+++ EXCERPTED PASSAGE +++
Brian John Spencer: "When did you first learn about the Easter Rising of 1916?" Mark Neale:
"I probably became aware of it through the popular history, certainly not through school as I dropped history in 3rd form and by then, we had only reached the Tudors (yawn)."
BJS: "Do the men, the act or the stated ideals in the proclamation mean anything to you?" MN: 
"Genuinely No. The republican politics of 1916 is a foreign country to me. Irish Republicanism was and remains to me a broadly a violent, undemocratic ideology focused on removing the mythical “Brits” out of Ireland. Broadly I identify as one of those Brits and so, I and those like me, have been the target of Republican removal. Therefore I am not perceived nor do I identify myself as one of “Ireland’s children” and I have never been cherished by nationalism or republicanism. So by dint of birth Easter 1916 excludes me, both politically, and by reinvention and interpretation, religiously. By conviction and by study, I’m actually very content with this, as intellectually and politically I don’t believe in the utopian ideals of Pearse or Connolly and practically I have never been attracted to the state that was created in their name."
BJS: "When did you first learn about the Battle of the Somme?" MN: 
"Again my Somme awareness would have come to me via popular history, the stories of ever house getting “the telegram” and hundreds in mourning. So realistically awareness would have started around 8 or 9 but serious recognition being much later. 
Representations of the battle would have been via orange banners of JP Beadle’s famous painting. Growing up attendance at armistice day parades etc would have reinforced the folk memory and in the days when WW1 veterans were still round those that were in the 36th Ulster Div would have been honoured and revered."
BJS: "Does this act, the men and their determination to show their loyalty to Britain mean anything to you?" MN: 
"Yes, essentially the Somme is part of who I am politically and culturally. Both my wife’s grandfathers fought with the 36th Div on the 1st July, both being injured. In researching my own family I have discovered relatives having served and died in WW1 but in other Irish Divisions, so WW1 is part of my back story. Equally as I identify as British, with a clear though lesser Irish identity, the collective experience of both WW1 and WW2 for the whole of the UK does form a cohesive narrative within which my family has played a role and I exist."
BJS: "As a (British/Irish/Northern Irish*) person, is the 1916 Rising important to you and your sense of identity and sense of belonging on this island?" MN: 
"Not really, and certainly not positively. The 1916 Rising, its aftermath and outworking excludes me. I am not part of the Irish Nation that was called out in the Proclamation. Equally the use of 1916, and the imagery of the events of 1916 as being part of the continuum of Republican legacy and legitimacy particularly to justify more recent  political violence, has created in me a strong oppositional response and identity – my Unionism."
+++
**WORK TO COMPLETE**
In the interview excerpt, which division did both of Mark Neale's wife's grandfathers fight with on the 1st July?
+++ PROVIDED DATA +++
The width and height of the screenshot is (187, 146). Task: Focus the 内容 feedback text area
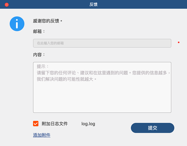tap(102, 87)
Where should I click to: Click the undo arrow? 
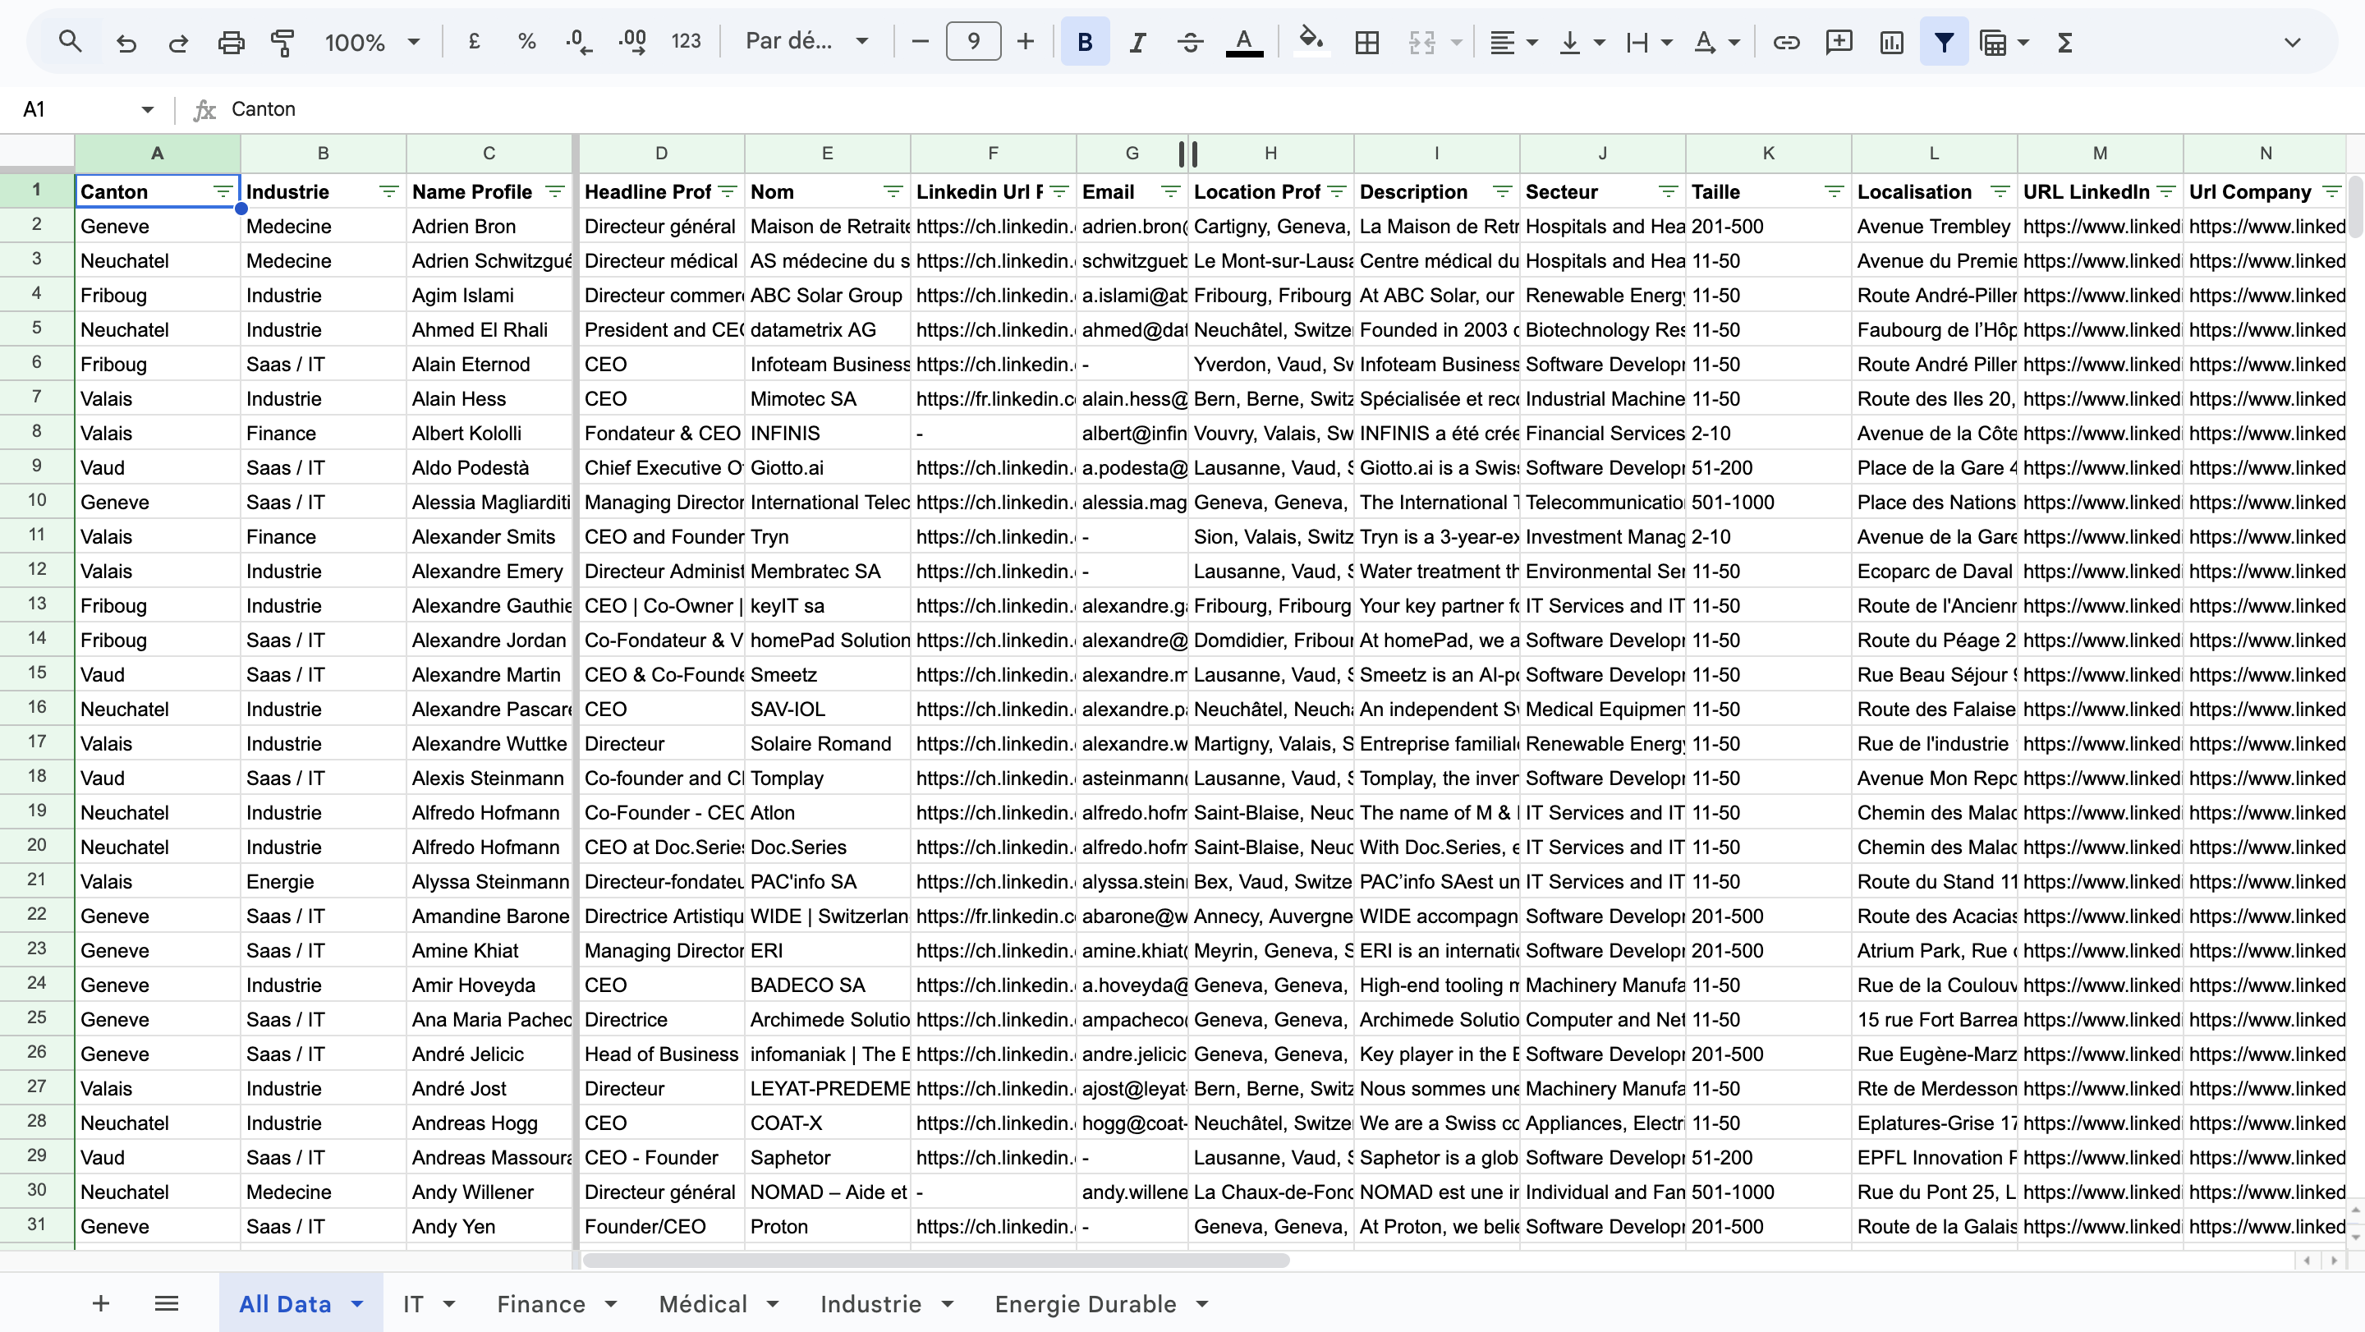(x=126, y=42)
+++
**WRITTEN ANSWER**
The 36th Division